(Excerpted text begins)

General jurisdiction
Plaintiff can sue defendant for anything generally. Requires continuous and systematic contacts with the state, presence when served, or domicile.
Domicile
A person is domiciled in the state that is their permanent home where they intend to stay indefinitely.
Specific jurisdiction
The lawsuit must arise out of the defendant's specific contacts with the state. Must be both constitutional under the state constitution and under the Due Process Clause.
Federal-question jurisdiction
Subject-matter jurisdiction based on a federal issue arising on the face of the well-pleaded complaint.
Diversity jurisdiction
Complete diversity must exist at the time the case is filed and amount in controversy must exceed 750.
Supplemental jurisdiction
State claims may be brought in federal court if they arise from a common nucleus of operative fact.
Removal
A defendant may remove a case within 30 days of notice that it is removable. Cannot remove on diversity grounds if any defendant is domiciled in the state where suit was filed.
Venue
Proper where any defendant resides if all defendants reside in the same state, or where a substantial part of the events giving rise to the claim occurred.
Transfer to proper venue
Occurs if the case is filed in the wrong venue. Law of the transferee court applies.
Transfer to more appropriate forum
Occurs when there is a more convenient forum. Federal court may transfer in the interests of justice. Law of transferor court applies.
Forum non conveniens
If a case should be litigated in a different forum (e.g., different country), a court may dismiss the case.
Service of process
Plaintiff must serve defendant with a summons and copy of the complaint. Process server must be at least 18 years old and not a party to the case.
Waiver of service
Plaintiff may ask defendant to waive formal service. If waived, defendant has 60 days to answer (rather than 21). If refused, defendant must pay costs of formal service.
Complaint and answer
Complaint must be served within 90 days of filing. Response must be served within 21 days (or 60 if formal process was waived).
Joinder of claims
Once a party has one properly filed claim, it can bring all claims if the court has jurisdiction. Applies to plaintiff's claims and defendant's counterclaims or cross-claims.
Compulsory counterclaim
Defendant must bring a counterclaim if it arises out of the same transaction or occurrence; defendant loses the right to bring it later if not asserted.
Cross-claim
A claim asserted by one party against a co-party. Must arise out of the same transaction or occurrence as the initial claim. Not compulsory.
Intervention
A movant may intervene as of right if: (1) it has an interest in the property or transaction, (2) disposition may impair that interest, and (3) the interest is not adequately represented by existing parties.
Interpleader
A person subject to conflicting claims (usually an insurance company) may file as plaintiff and join all claimants to avoid the possibility of double liability.
Class action
Requirements include commonality, adequacy, numerosity, typicality, and with common question suits, superiority and that common questions predominate.

(Excerpted text ends)

→ Actions to take:
1/ Which distinct numbers of days appear in the civil procedure outline? List each with the step it applies to.
2/ Answer these from the civil procedure outline:
(a) Whose law applies after a transfer to proper venue?
(b) How old must a process server be at minimum?
(c) Is a cross-claim compulsory?
3/ Retype the part of the civil procedure outline that begins at the words "Class action" and ends after "common questions predominate.".
You won't need any of the lines that come after this.

(Stored data begins)

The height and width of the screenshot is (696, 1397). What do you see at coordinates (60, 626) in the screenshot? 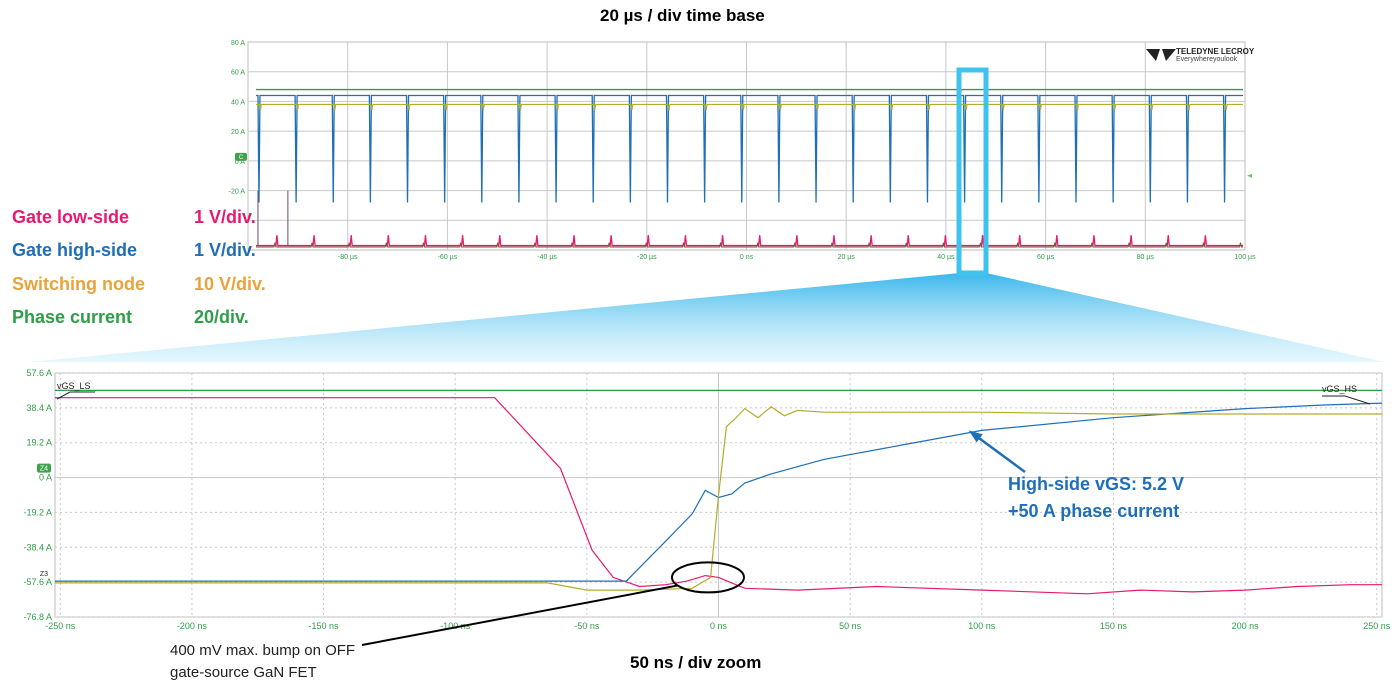
I see `x-tick-label: -250 ns` at bounding box center [60, 626].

(Stored data ends)

→ Results by task:
1/
30 days: removing a case after notice that it is removable
60 days: answering when formal service was waived
21 days: answering or serving a response otherwise
90 days: serving the complaint after filing

2/
(a) The law of the transferee court.
(b) At least 18 years old.
(c) No.

3/
Class action
Requirements include commonality, adequacy, numerosity, typicality, and with common question suits, superiority and that common questions predominate.